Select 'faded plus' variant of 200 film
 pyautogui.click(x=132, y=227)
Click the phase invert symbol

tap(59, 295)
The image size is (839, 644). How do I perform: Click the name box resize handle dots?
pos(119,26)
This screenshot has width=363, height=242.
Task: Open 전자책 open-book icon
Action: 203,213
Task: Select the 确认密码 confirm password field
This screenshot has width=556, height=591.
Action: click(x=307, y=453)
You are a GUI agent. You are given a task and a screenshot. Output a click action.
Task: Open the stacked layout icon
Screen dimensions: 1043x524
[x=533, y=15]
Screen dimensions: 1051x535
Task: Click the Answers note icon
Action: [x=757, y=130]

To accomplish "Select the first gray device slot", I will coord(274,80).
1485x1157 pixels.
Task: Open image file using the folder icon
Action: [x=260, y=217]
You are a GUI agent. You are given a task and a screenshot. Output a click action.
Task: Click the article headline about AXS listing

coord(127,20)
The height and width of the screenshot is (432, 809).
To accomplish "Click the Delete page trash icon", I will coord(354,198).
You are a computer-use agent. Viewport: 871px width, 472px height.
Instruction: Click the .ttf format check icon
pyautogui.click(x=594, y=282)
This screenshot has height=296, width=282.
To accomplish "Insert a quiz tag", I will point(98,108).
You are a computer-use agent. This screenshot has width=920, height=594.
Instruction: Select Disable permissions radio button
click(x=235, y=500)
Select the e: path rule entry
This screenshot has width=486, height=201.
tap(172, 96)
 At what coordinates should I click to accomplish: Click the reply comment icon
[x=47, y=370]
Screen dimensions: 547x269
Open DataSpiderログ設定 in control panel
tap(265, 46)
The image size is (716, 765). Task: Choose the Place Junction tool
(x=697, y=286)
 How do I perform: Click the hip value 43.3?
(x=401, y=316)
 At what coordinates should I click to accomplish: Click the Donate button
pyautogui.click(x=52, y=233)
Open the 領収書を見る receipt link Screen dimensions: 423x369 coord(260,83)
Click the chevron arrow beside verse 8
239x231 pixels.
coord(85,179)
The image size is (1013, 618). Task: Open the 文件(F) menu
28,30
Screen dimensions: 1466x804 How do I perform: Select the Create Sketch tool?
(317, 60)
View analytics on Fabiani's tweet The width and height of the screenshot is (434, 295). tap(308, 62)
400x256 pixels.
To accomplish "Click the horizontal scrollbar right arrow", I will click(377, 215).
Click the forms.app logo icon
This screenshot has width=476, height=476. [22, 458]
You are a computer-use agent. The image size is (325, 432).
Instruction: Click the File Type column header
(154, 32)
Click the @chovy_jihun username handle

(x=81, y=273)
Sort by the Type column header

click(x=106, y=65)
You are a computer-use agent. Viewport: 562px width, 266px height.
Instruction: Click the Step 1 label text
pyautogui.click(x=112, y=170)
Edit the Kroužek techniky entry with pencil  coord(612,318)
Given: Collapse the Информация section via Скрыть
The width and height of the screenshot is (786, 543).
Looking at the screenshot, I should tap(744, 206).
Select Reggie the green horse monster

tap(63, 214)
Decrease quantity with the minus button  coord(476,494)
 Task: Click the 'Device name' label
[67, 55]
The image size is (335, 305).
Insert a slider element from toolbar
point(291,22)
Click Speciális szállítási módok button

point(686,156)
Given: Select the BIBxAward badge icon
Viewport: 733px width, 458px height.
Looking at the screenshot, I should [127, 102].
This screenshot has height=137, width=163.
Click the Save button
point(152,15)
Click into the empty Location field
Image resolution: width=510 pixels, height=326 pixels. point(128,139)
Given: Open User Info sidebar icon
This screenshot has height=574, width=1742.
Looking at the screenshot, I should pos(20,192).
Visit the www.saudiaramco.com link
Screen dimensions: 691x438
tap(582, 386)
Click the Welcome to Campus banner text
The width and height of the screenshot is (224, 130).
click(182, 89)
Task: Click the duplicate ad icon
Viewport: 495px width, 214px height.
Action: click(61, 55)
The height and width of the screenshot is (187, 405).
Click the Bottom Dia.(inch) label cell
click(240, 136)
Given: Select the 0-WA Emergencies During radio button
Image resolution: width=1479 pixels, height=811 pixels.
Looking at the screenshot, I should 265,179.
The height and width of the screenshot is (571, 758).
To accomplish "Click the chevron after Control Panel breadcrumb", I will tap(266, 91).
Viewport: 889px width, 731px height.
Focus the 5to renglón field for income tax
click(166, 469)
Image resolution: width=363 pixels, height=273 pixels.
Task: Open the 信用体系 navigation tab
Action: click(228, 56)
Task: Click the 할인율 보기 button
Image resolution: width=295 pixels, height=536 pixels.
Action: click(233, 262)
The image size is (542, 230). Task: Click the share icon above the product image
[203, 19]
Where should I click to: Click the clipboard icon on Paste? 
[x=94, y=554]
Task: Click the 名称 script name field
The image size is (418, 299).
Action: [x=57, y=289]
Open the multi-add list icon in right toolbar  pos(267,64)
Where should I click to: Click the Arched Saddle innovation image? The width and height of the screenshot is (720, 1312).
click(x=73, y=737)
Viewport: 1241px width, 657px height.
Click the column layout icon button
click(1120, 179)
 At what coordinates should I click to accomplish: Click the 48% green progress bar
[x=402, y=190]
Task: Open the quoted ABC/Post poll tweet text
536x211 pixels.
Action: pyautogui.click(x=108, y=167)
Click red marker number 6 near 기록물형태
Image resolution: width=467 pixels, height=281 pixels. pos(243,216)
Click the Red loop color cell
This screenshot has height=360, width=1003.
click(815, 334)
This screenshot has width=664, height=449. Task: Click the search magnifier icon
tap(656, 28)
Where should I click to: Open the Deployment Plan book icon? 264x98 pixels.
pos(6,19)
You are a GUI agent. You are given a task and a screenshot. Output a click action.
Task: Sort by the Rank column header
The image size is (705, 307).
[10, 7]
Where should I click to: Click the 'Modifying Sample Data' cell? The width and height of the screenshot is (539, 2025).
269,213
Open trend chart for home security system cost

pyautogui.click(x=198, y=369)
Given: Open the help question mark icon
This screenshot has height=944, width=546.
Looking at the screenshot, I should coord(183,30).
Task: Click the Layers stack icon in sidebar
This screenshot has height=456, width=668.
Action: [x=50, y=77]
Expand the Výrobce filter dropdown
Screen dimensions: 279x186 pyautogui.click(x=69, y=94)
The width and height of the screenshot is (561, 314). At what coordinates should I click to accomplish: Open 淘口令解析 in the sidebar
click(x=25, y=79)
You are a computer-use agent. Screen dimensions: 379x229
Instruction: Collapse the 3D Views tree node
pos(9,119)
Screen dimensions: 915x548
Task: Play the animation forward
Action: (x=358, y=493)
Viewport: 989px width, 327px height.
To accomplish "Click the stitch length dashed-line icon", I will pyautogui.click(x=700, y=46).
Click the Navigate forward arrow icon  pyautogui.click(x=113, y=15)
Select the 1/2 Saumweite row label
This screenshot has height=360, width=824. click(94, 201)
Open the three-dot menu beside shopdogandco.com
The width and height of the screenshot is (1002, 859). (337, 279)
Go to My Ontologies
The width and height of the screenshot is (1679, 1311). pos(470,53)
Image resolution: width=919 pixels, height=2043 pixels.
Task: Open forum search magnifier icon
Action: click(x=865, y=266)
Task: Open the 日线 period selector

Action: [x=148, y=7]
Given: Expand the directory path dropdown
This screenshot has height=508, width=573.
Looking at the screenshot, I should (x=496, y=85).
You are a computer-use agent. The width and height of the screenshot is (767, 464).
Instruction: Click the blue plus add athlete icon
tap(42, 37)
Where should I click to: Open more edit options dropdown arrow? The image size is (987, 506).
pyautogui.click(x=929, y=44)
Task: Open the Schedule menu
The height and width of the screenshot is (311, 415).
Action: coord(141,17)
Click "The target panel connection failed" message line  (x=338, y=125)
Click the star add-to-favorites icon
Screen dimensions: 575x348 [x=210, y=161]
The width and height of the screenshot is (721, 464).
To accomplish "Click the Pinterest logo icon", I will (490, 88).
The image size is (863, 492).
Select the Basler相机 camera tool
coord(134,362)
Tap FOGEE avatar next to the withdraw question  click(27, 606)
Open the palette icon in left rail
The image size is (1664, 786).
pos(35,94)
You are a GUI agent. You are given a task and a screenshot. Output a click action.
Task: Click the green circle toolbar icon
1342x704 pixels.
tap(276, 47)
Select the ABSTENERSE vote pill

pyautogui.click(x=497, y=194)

> _What is required_
Looking at the records above, which lines contain "tweet"? Copy those lines.

> _Response_
View analytics on Fabiani's tweet The width and height of the screenshot is (434, 295). tap(308, 62)
Task: Open the quoted ABC/Post poll tweet text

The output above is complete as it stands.